C'est un peu comme si, en l'aidant à réaliser son rêve — retrouver la femme de sa vie à l'autre bout du monde —, Simon réalisait de manière détournée un rêve propre pour lequel il est incapable de mettre concrètement quoi que ce soit en œuvre: retrouver Marion. Un tel rapport d'identification le pousse ainsi à placer toute son énergie dans la réussite du projet de Bilal, allant même jusqu'à prendre le risque, après son décès, de conclure ce projet en se rendant lui-même illégalement en Angleterre pour y retrouver Mina et lui expliquer la situation. L'engagement humanitaire incontestable de Simon s'explique donc partiellement par des motivations psychologiques profondes d'ordre personnel.

Marion

On remarque par contre que Marion, engagée dans le soutien aux réfugiés comme en témoigne son action bénévole au sein de l'association qui leur prépare des repas chauds, s'implique beaucoup moins à titre personnel que Simon, qui était pourtant au départ complètement indifférent à leur sort. En outrepassant la loi, Simon s'expose à une amende de 30 000 euros et à une peine d'emprisonnement de cinq ans. Il prend donc une responsabilité importante, qui pousse son ex-épouse à le mettre en garde: «Tu sais que tu peux avoir des problèmes en faisant ça… avec tes Kurdes là?» lui dit-elle en remarquant qu'il héberge des réfugiés en situation irrégulière.

L'attitude de Marion, limitée et beaucoup plus mesurée que celle de son ex-mari, peut d'ailleurs paraître ambiguë à première vue. Lorsque le spectateur la rencontre pour la première fois, il découvre une femme vindicative, révoltée par l'attitude du gardien qui empêche deux réfugiés d'entrer dans le supermarché où elle se trouve en compagnie de Simon. Elle n'hésite pas alors à interpeller les gens en leur demandant si, comme le prétend le gardien, ils se sentent gênés par la présence de réfugiés en train de faire leurs courses dans le même magasin qu'eux. Une fois dans la rue, elle reproche vivement à Simon son indifférence et son manque de réaction en lui demandant s'il a oublié l'histoire, s'il ne se souvient pas de ce que ça veut dire, quand on commence à interdire l'accès de certains lieux à certaines catégories de personnes.

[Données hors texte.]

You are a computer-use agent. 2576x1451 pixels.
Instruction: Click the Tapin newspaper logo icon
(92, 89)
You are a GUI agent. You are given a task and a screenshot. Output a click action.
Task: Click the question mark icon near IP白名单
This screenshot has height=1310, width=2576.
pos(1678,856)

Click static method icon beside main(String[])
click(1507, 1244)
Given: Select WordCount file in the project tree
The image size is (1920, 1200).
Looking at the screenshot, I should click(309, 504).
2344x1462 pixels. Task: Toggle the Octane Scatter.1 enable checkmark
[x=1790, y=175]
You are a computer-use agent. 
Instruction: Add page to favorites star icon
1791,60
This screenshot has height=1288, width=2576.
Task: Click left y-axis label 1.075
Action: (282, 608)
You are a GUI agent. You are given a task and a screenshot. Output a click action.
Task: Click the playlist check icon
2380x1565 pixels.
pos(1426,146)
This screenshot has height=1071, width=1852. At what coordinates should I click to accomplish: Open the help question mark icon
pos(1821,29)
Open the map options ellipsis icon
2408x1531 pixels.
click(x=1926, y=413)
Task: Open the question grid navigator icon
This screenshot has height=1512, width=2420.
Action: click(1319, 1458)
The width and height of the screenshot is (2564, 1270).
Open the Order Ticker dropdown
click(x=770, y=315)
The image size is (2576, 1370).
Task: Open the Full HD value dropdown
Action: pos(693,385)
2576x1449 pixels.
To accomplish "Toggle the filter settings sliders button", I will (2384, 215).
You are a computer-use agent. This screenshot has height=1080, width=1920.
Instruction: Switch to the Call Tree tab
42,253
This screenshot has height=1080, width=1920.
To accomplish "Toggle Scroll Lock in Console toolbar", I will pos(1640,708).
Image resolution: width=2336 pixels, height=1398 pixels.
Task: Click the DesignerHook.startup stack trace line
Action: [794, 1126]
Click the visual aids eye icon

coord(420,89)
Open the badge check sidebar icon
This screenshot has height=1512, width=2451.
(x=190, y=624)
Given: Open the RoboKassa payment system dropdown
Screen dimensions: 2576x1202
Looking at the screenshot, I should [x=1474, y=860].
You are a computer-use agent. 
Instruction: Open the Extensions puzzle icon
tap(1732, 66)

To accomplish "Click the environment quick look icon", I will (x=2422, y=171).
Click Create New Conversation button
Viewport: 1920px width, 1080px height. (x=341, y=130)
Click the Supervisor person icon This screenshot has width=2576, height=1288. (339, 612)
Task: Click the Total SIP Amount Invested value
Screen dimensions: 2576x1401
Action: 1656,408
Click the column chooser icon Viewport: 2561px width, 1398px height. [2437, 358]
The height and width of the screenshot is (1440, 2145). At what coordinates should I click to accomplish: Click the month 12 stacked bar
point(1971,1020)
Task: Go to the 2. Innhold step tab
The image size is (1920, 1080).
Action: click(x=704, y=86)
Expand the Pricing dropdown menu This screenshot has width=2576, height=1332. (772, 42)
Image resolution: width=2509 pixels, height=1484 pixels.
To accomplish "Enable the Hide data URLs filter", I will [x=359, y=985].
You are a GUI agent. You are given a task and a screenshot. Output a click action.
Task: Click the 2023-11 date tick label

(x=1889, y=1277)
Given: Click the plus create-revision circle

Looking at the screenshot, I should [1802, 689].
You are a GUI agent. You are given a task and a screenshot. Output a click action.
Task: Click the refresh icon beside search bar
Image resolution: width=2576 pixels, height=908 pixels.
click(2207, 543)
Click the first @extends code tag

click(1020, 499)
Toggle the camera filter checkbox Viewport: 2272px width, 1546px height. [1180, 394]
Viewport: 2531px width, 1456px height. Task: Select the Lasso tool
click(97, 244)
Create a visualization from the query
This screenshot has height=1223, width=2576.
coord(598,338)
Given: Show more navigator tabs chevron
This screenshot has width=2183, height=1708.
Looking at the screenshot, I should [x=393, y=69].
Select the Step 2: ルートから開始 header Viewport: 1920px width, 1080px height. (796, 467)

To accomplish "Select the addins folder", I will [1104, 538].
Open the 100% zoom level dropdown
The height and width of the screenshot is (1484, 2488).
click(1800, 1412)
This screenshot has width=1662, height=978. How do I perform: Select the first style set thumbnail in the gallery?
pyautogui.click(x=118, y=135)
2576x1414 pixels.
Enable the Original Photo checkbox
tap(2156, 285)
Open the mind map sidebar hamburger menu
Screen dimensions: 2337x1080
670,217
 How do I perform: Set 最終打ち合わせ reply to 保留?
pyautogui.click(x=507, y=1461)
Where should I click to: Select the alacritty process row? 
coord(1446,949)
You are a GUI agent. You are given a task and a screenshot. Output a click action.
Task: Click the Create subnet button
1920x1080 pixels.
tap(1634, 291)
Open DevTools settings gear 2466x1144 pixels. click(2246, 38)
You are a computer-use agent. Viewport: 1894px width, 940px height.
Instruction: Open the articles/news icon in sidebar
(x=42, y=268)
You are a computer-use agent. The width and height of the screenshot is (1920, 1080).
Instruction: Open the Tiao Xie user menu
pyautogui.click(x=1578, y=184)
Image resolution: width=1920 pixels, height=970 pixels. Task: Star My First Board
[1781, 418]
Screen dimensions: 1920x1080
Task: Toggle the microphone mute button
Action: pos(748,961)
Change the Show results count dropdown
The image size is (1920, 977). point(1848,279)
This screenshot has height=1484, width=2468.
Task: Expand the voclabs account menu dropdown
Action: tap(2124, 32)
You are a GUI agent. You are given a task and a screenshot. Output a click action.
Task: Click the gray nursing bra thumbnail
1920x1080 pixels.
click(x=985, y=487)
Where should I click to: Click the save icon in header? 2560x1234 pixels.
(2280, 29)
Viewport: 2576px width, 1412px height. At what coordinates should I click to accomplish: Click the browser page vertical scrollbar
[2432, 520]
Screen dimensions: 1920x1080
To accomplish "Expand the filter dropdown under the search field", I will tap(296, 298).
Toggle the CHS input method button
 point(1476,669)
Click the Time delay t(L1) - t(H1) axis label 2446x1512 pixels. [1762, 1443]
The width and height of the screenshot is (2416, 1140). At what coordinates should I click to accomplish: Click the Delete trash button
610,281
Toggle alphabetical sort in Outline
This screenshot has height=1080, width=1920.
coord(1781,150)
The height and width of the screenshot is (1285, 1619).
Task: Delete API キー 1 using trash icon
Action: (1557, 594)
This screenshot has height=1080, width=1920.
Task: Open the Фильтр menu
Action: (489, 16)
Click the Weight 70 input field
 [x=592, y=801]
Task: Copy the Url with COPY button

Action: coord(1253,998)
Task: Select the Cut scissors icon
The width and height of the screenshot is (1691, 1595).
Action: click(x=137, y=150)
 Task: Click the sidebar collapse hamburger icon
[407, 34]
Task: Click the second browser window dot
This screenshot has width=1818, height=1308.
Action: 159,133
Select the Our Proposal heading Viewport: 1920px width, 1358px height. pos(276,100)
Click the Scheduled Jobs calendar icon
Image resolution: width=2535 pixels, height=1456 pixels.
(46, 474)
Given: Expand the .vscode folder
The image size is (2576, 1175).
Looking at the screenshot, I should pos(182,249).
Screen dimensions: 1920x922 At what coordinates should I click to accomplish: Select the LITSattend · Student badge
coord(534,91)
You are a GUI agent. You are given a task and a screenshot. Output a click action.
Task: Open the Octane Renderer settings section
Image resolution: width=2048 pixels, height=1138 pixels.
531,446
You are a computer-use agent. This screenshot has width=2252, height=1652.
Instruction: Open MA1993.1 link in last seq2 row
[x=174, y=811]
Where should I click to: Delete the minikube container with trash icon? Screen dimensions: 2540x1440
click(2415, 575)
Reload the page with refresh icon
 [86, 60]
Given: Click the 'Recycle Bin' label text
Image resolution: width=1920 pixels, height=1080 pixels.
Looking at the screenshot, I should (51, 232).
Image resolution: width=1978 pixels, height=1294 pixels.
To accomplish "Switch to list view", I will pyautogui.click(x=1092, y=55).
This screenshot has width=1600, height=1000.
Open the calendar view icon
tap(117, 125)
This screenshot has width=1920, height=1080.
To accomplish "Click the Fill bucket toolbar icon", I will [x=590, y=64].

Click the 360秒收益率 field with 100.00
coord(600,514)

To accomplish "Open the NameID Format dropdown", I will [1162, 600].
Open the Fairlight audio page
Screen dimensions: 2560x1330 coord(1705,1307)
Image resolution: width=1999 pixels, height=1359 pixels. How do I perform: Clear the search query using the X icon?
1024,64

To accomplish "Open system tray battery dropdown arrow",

Or un peu plus tard, on remarque que son implication se limite strictement à la distribution de repas dans le cadre de son bénévolat à l'association. Au-delà de cette action plus ou moins tolérée par les autorités, elle s'en tient à l'écart et tente à plusieurs reprises de dissuader Simon de prendre autant de risques, lui demandant notamment : «Tout ça pour quoi?». L'engagement humanitaire de Marion est donc également incontestable mais il reste inscrit dans le cadre de la légalité; il semble qu'elle incarne ainsi le personnage le plus représentatif de la «bonne» attitude à adopter si l'on veut à la fois se protéger d'éventuelles poursuites pénales et venir en aide aux réfugiés.

C'est une position psychologique extrêmement inconfortable qui oblige le citoyen à vivre son engagement comme un dilemme permanent soumis à des pressions morales et légales contradictoires. On peut imaginer que Marion a envie de s'investir à d'autres niveaux pour améliorer le quotidien des réfugiés ou s'engager dans la défense de leurs droits et de leurs intérêts, mais qu'en pesant le pour et le contre, elle réalise que prendre un tel risque au niveau individuel l'expose à une arrestation qui aurait à son tour pour effet la paralysie de l'action bénévole collective au sein des associations plus ou moins reconnues officiellement.